- _Directions_: Could you please find each line in the records that contains the word "Given" and copy it?

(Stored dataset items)
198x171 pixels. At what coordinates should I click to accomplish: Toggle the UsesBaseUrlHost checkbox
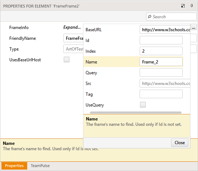coord(67,60)
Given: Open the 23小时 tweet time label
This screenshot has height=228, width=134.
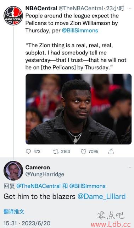Looking at the screenshot, I should pos(115,8).
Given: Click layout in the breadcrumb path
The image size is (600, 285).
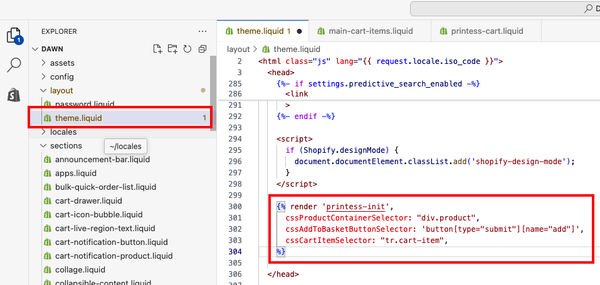Looking at the screenshot, I should pyautogui.click(x=238, y=49).
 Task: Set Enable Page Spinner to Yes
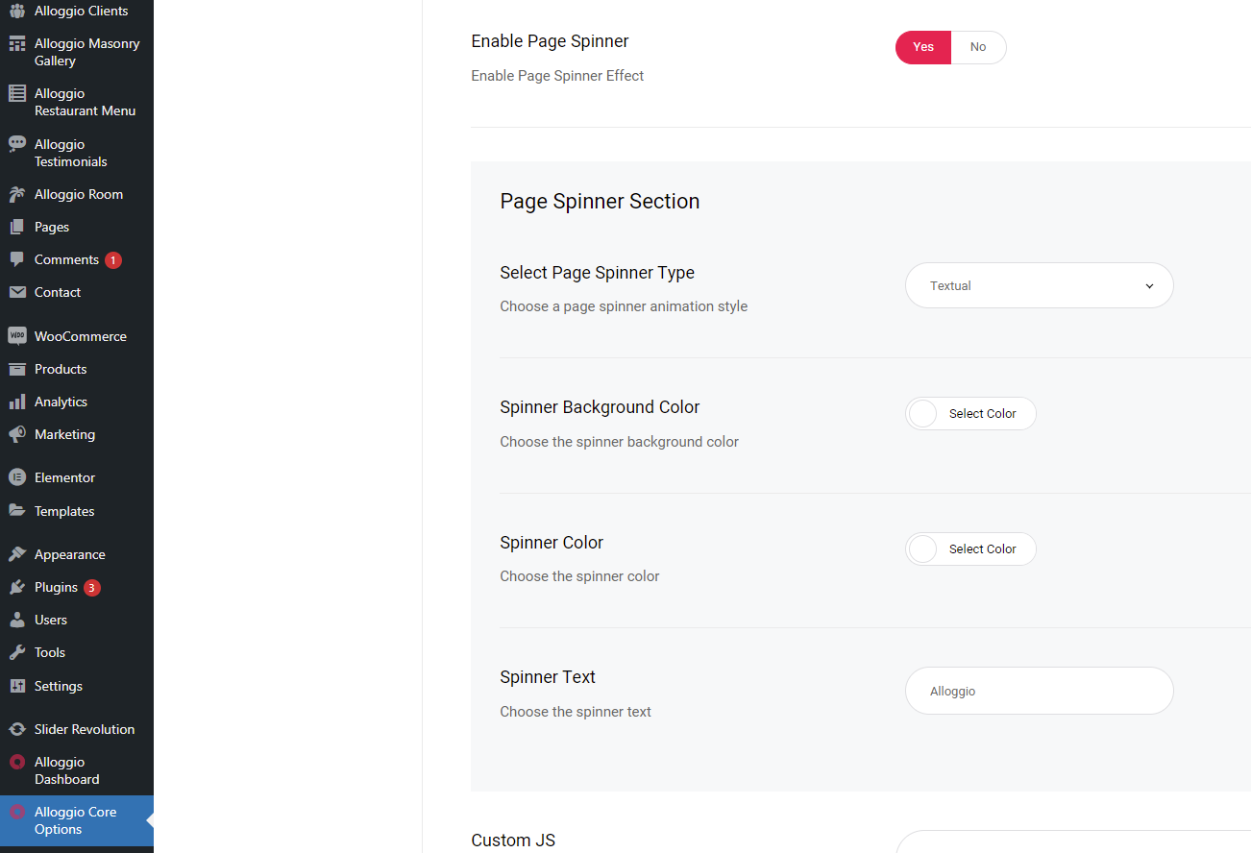click(922, 47)
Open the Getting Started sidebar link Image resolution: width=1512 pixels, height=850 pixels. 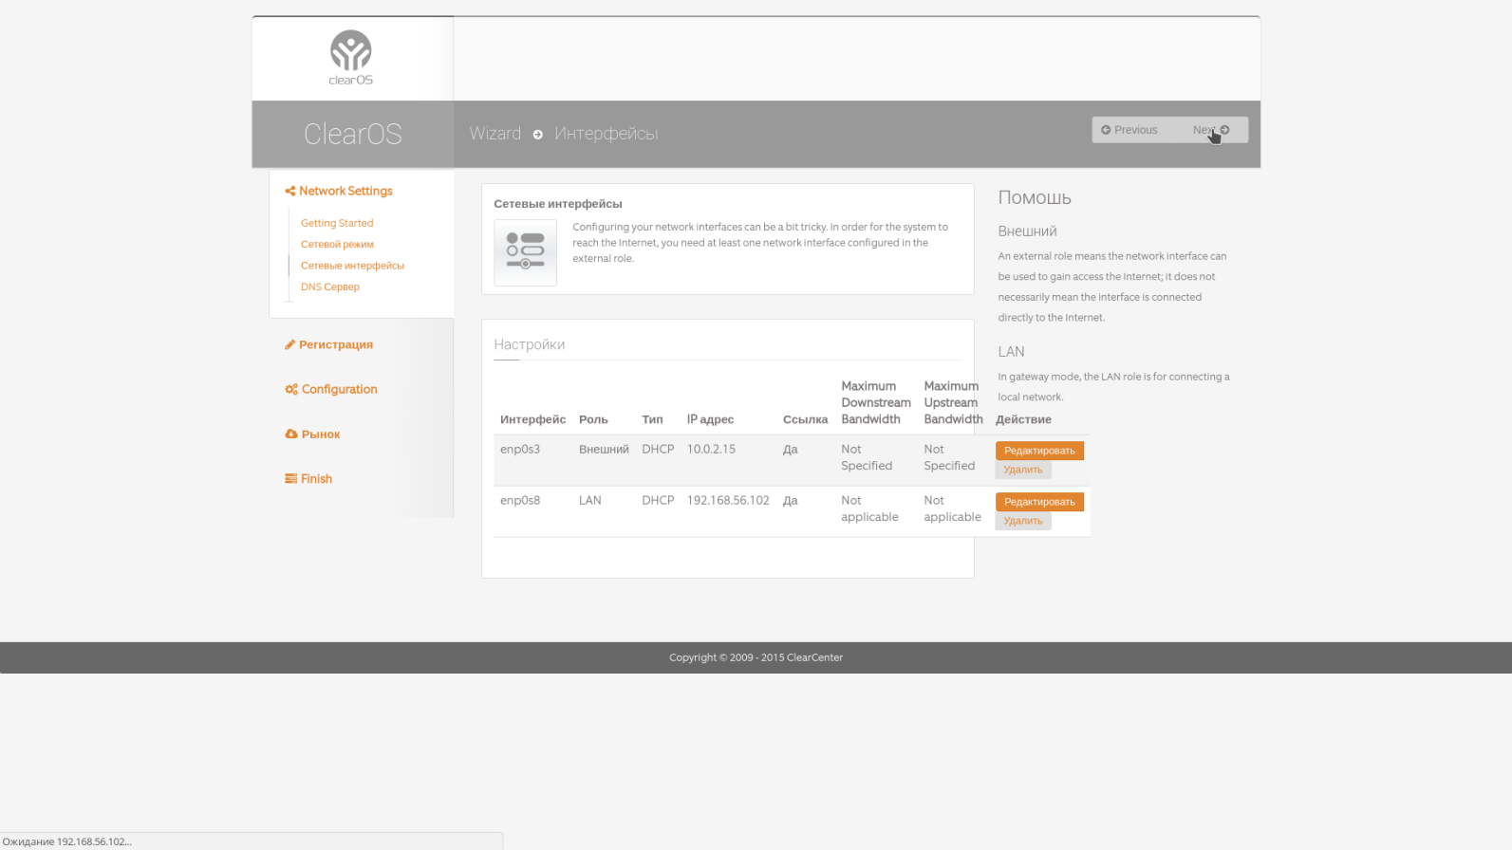pyautogui.click(x=337, y=223)
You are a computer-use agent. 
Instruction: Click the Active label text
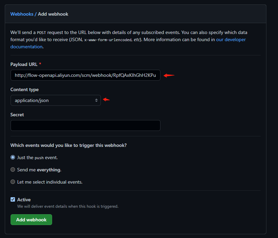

- _Exercise solution_:
Given: Open the 23小时 tweet time label
Given: Click layout in the breadcrumb path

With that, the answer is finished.